## Records supplied:

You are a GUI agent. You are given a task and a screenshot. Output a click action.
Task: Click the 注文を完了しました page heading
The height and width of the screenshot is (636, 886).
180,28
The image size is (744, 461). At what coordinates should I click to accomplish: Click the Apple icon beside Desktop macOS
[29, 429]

...

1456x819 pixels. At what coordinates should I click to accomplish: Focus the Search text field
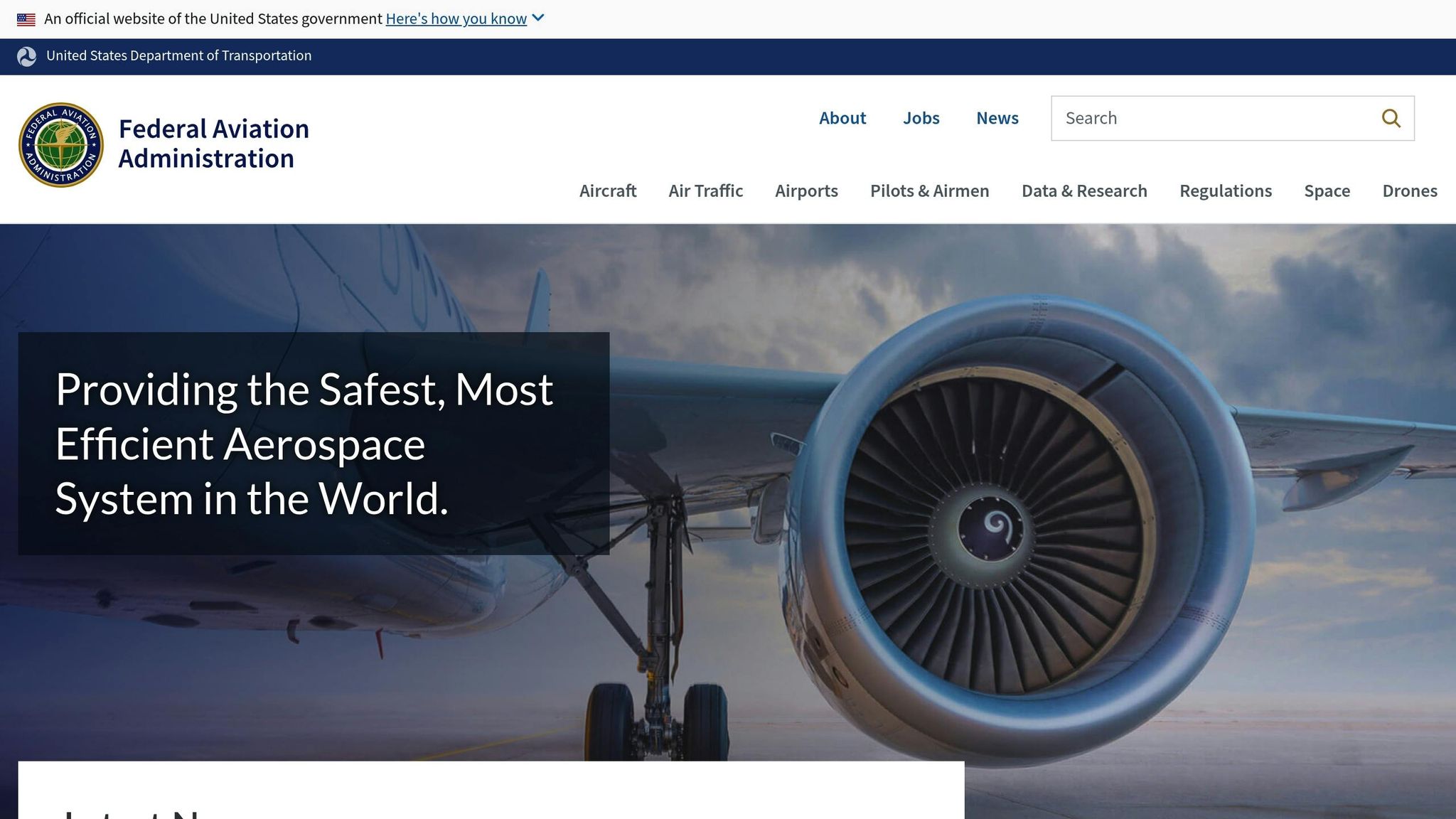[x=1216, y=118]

## Set exercise:
Duplicate the portion of the data that opens with the line containing "1456x819 pixels. At" and closes with the line containing "[x=1216, y=118]", both of those lines included. Leave the pictures out of the answer.

## Result:
1456x819 pixels. At what coordinates should I click to accomplish: Focus the Search text field
[x=1216, y=118]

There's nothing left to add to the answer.